[Stored items from a collection]
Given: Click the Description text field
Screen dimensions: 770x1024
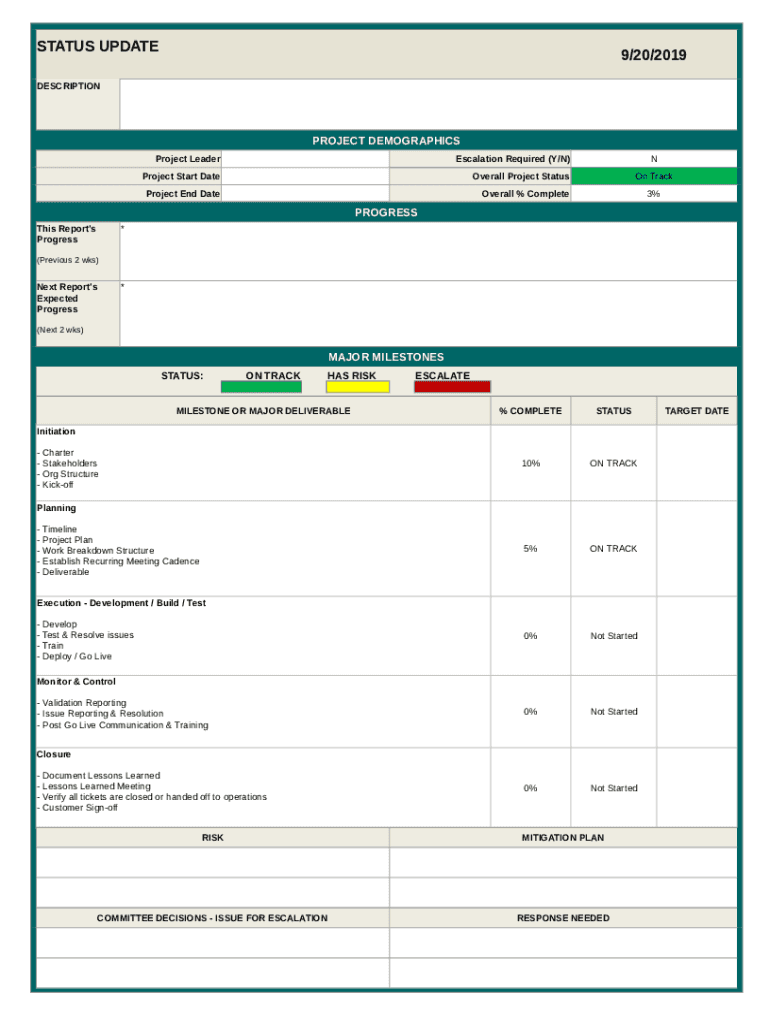Looking at the screenshot, I should [427, 104].
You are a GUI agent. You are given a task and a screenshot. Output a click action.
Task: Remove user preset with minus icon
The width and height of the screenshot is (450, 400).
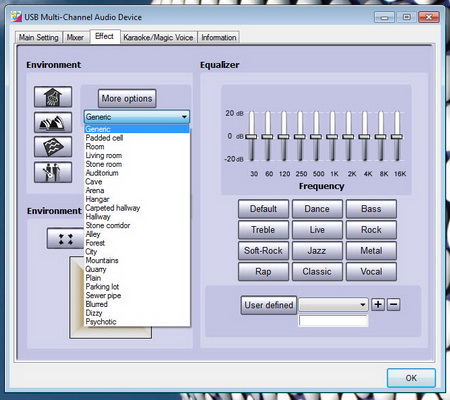pos(394,304)
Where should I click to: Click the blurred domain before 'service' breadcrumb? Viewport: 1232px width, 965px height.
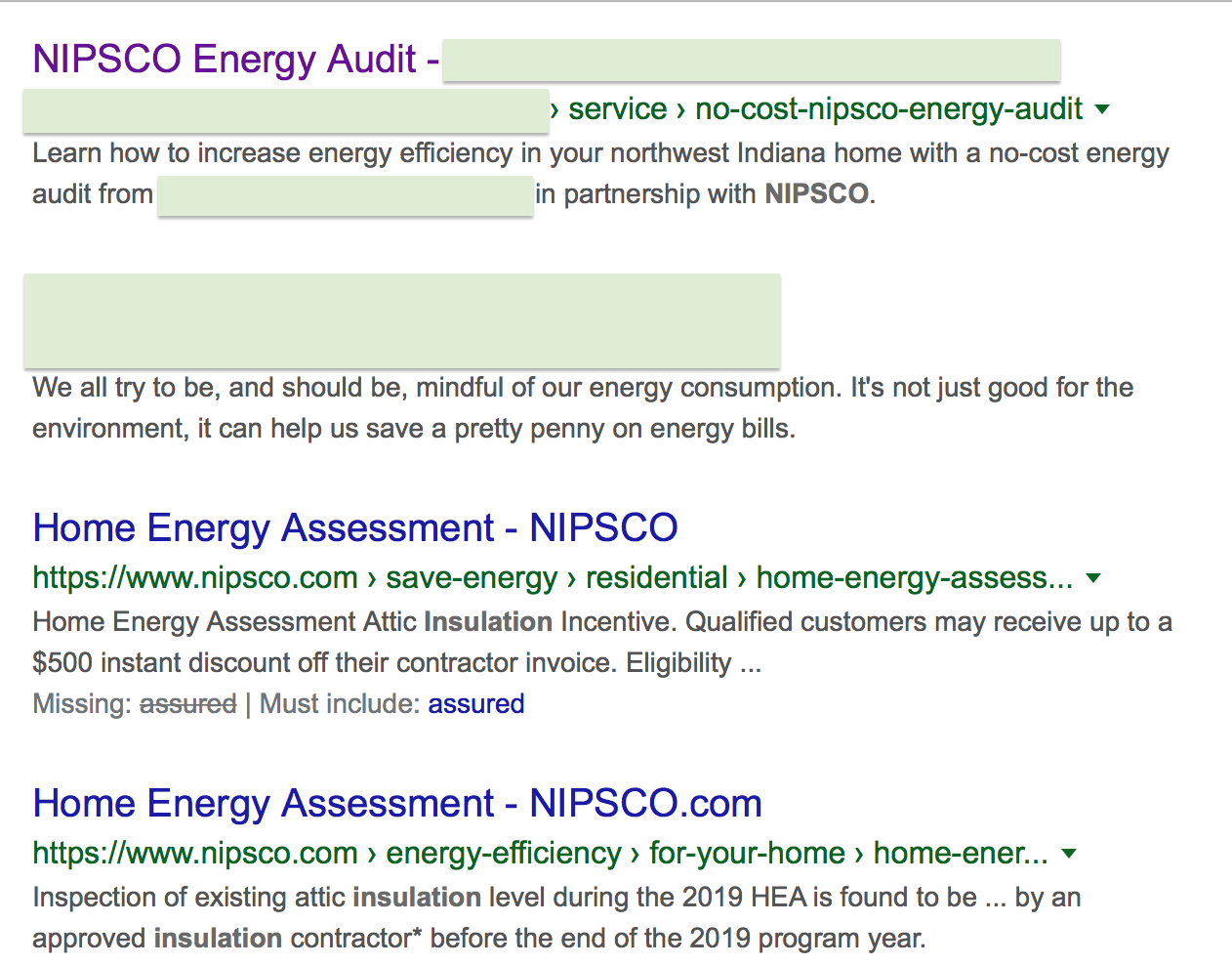pyautogui.click(x=285, y=110)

WHAT NEEDS TO BE DONE:
Rewrite every one of the records with each "height" changed to "vertical size" and nothing else altered. Leave the pictures out.

ANSWER FOR THE TASK:
Given: Click the Description text field
Screen dimensions: 770x1024
Looking at the screenshot, I should [427, 104].
You are a GUI agent. You are given a task and a screenshot. Output a click action.
Task: Remove user preset with minus icon
The width and vertical size of the screenshot is (450, 400).
pos(394,304)
Where should I click to: Click the blurred domain before 'service' breadcrumb? Viewport: 1232px width, 965px vertical size.
pyautogui.click(x=285, y=110)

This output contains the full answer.